■ **Material supplied**:
--------------------------------------------------
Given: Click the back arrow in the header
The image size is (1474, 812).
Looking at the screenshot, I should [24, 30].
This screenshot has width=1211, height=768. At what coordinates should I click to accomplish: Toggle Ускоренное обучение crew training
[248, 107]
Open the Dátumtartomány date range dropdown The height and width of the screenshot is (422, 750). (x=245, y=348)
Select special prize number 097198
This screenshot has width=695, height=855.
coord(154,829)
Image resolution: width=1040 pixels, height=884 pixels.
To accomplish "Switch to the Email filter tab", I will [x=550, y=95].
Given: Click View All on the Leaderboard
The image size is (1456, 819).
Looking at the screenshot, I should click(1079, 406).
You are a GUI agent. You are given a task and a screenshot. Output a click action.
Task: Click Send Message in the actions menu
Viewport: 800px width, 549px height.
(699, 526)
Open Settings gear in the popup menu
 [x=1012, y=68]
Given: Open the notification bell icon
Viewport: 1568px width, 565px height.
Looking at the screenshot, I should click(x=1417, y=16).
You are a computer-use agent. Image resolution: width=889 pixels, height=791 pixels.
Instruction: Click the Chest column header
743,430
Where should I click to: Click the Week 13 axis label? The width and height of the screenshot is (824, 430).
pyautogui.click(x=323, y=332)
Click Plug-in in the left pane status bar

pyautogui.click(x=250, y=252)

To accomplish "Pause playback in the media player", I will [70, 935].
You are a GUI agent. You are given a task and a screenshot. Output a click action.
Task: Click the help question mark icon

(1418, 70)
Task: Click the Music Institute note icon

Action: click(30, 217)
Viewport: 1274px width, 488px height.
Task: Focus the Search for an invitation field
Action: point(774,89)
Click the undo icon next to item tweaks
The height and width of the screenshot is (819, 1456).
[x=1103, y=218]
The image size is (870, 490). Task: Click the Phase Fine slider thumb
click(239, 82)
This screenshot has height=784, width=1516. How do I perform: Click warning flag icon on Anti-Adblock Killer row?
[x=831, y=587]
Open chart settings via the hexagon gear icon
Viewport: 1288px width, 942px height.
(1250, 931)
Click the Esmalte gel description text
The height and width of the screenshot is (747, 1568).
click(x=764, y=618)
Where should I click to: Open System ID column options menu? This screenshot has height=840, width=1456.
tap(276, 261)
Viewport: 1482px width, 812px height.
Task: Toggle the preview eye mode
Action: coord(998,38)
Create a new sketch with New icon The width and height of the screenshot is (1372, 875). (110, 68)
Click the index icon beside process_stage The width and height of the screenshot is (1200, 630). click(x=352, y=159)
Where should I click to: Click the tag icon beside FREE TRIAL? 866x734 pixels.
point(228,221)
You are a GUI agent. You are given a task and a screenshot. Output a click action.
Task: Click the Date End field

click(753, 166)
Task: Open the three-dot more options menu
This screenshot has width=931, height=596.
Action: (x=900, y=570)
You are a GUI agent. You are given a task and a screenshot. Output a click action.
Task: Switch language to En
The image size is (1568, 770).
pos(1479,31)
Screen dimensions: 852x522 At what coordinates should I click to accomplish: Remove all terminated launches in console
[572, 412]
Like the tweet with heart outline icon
--------------------------------------------------
■ **Exercise task**: Could you turn the records, from their first line through the line containing "[x=1103, y=218]" (both included), into a numbered list with one line per item and blank lines left out?

■ **Answer to the problem**:
1. Given: Click the back arrow in the header
2. The image size is (1474, 812).
3. Looking at the screenshot, I should [24, 30].
4. This screenshot has width=1211, height=768. At what coordinates should I click to accomplish: Toggle Ускоренное обучение crew training
5. [248, 107]
6. Open the Dátumtartomány date range dropdown The height and width of the screenshot is (422, 750). (x=245, y=348)
7. Select special prize number 097198
8. This screenshot has width=695, height=855.
9. coord(154,829)
10. Image resolution: width=1040 pixels, height=884 pixels.
11. To accomplish "Switch to the Email filter tab", I will [x=550, y=95].
12. Given: Click View All on the Leaderboard
13. The image size is (1456, 819).
14. Looking at the screenshot, I should click(1079, 406).
15. You are a GUI agent. You are given a task and a screenshot. Output a click action.
16. Task: Click Send Message in the actions menu
17. Viewport: 800px width, 549px height.
18. (699, 526)
19. Open Settings gear in the popup menu
20.  [x=1012, y=68]
21. Given: Open the notification bell icon
22. Viewport: 1568px width, 565px height.
23. Looking at the screenshot, I should click(x=1417, y=16).
24. You are a computer-use agent. Image resolution: width=889 pixels, height=791 pixels.
25. Instruction: Click the Chest column header
26. 743,430
27. Where should I click to: Click the Week 13 axis label? The width and height of the screenshot is (824, 430).
28. pyautogui.click(x=323, y=332)
29. Click Plug-in in the left pane status bar
30. pyautogui.click(x=250, y=252)
31. To accomplish "Pause playback in the media player", I will [70, 935].
32. You are a GUI agent. You are given a task and a screenshot. Output a click action.
33. Task: Click the help question mark icon
34. (1418, 70)
35. Task: Click the Music Institute note icon
36. Action: click(30, 217)
37. Viewport: 1274px width, 488px height.
38. Task: Focus the Search for an invitation field
39. Action: point(774,89)
40. Click the undo icon next to item tweaks
41. The height and width of the screenshot is (819, 1456).
42. [x=1103, y=218]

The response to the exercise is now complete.